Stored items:
===
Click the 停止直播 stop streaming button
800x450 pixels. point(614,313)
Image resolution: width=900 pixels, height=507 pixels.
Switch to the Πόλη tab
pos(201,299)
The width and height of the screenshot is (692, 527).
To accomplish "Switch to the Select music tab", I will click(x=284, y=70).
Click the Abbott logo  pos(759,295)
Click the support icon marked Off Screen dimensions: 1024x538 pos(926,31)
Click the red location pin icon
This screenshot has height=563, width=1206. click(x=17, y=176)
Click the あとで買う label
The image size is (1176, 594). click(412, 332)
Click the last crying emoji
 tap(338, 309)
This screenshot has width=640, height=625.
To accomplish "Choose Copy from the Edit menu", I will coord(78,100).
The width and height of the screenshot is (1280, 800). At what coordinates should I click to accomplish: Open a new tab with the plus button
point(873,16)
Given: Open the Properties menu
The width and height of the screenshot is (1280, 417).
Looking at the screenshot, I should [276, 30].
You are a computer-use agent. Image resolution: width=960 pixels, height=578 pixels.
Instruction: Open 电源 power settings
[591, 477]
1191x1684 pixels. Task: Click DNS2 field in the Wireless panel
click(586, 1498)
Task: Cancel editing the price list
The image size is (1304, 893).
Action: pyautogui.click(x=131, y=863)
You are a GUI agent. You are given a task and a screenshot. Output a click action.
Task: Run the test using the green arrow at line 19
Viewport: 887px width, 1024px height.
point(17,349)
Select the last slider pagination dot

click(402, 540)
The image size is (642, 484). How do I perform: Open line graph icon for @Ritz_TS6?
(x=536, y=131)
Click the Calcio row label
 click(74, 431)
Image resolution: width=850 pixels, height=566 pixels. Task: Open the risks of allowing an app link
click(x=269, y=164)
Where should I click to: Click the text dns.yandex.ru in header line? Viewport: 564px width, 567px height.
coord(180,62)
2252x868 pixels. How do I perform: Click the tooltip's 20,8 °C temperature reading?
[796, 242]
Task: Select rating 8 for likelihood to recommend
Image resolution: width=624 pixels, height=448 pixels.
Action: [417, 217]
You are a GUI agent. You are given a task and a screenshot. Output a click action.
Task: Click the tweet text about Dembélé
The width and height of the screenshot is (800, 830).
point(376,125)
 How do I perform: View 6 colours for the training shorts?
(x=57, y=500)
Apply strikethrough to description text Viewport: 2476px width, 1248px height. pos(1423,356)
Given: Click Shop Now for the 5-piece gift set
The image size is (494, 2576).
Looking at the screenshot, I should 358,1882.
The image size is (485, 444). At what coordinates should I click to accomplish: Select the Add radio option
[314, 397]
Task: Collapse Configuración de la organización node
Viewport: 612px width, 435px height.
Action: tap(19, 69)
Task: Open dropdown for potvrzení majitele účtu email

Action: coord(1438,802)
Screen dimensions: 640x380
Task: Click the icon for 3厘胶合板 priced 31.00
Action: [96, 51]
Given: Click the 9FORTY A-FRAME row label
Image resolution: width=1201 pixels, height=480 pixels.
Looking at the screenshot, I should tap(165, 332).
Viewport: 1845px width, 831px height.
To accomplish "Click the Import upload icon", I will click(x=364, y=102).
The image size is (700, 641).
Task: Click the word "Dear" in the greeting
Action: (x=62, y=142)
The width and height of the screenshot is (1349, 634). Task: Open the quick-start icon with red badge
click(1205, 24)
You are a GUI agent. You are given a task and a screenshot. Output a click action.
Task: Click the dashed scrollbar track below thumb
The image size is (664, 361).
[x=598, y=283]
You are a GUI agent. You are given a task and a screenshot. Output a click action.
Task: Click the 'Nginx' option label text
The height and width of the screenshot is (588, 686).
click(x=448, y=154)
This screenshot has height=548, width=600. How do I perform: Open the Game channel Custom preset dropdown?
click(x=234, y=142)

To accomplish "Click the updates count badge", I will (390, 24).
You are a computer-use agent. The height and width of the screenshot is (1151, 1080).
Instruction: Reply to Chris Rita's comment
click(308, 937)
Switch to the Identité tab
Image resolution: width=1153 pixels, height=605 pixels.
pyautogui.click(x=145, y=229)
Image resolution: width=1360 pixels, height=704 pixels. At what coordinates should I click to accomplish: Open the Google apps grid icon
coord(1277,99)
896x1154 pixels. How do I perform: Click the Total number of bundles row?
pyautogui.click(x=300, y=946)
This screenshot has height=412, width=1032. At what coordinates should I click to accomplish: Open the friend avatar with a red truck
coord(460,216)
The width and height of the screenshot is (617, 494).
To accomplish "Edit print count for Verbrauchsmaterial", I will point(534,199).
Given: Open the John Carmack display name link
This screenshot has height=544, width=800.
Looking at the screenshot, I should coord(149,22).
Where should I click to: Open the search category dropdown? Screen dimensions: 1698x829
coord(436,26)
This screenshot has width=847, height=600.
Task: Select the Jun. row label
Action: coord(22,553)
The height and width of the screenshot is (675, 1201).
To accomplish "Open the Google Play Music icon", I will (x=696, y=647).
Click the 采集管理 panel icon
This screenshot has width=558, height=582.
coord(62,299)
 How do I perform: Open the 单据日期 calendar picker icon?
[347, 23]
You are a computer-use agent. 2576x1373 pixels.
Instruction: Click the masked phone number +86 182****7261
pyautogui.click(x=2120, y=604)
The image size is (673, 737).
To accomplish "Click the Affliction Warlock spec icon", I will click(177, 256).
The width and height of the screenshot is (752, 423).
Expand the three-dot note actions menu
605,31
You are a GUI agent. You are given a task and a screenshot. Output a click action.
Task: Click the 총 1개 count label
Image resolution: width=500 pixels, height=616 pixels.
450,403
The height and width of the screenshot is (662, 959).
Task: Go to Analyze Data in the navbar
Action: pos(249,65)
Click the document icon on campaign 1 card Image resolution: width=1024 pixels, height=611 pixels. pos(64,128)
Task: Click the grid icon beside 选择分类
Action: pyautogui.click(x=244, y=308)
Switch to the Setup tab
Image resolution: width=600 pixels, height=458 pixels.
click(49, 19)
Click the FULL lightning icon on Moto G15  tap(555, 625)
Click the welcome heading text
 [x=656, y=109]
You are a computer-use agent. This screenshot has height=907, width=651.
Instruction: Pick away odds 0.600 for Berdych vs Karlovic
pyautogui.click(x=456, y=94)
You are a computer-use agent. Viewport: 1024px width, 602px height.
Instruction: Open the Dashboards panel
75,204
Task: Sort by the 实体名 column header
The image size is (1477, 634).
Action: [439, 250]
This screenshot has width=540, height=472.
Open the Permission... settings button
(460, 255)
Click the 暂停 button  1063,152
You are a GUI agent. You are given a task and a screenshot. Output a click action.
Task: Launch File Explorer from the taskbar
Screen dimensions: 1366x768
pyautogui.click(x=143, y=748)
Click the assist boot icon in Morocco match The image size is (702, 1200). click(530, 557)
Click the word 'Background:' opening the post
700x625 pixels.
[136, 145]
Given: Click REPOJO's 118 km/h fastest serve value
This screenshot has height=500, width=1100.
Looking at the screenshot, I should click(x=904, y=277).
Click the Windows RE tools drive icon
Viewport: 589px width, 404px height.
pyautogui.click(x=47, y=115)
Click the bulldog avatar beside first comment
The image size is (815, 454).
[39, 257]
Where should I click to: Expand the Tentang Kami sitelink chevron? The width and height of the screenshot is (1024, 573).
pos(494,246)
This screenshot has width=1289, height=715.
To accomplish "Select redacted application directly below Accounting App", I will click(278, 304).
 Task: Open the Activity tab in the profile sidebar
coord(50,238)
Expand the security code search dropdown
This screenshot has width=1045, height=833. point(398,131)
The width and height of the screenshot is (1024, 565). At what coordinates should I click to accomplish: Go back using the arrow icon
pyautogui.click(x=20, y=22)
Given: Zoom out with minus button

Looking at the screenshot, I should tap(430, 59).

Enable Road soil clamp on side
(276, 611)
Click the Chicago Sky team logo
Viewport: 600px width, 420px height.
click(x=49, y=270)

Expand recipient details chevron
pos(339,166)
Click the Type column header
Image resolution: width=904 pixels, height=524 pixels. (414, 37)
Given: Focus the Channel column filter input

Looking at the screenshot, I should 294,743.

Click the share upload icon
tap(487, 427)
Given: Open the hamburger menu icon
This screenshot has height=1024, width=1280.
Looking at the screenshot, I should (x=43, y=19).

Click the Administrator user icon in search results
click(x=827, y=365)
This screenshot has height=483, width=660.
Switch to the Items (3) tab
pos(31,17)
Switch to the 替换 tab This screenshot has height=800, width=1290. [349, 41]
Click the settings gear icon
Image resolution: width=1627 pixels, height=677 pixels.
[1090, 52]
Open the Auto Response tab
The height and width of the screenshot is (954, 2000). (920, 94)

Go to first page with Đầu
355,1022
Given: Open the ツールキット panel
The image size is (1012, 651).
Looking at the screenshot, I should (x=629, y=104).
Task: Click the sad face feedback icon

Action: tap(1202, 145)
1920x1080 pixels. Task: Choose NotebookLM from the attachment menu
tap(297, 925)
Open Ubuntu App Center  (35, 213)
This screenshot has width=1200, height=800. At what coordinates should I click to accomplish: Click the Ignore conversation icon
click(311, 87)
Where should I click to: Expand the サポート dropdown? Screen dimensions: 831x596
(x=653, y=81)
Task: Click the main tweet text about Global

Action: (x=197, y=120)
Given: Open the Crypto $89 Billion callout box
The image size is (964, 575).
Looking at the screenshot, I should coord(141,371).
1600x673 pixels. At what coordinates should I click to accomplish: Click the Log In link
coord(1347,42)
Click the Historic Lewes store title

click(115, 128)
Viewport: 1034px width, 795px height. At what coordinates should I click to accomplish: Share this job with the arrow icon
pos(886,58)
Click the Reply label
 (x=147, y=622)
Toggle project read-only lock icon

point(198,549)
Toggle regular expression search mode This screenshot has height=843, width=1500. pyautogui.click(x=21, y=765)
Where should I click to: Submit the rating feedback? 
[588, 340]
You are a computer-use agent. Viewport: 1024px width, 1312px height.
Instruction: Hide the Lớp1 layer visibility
===
How to complete this task: Your response should be the lines above from the first to the one containing "Click the support", inclusive, each given exactly.

Result below:
Click the 停止直播 stop streaming button
800x450 pixels. point(614,313)
Image resolution: width=900 pixels, height=507 pixels.
Switch to the Πόλη tab
pos(201,299)
The width and height of the screenshot is (692, 527).
To accomplish "Switch to the Select music tab", I will click(x=284, y=70).
Click the Abbott logo  pos(759,295)
Click the support icon marked Off Screen dimensions: 1024x538 pos(926,31)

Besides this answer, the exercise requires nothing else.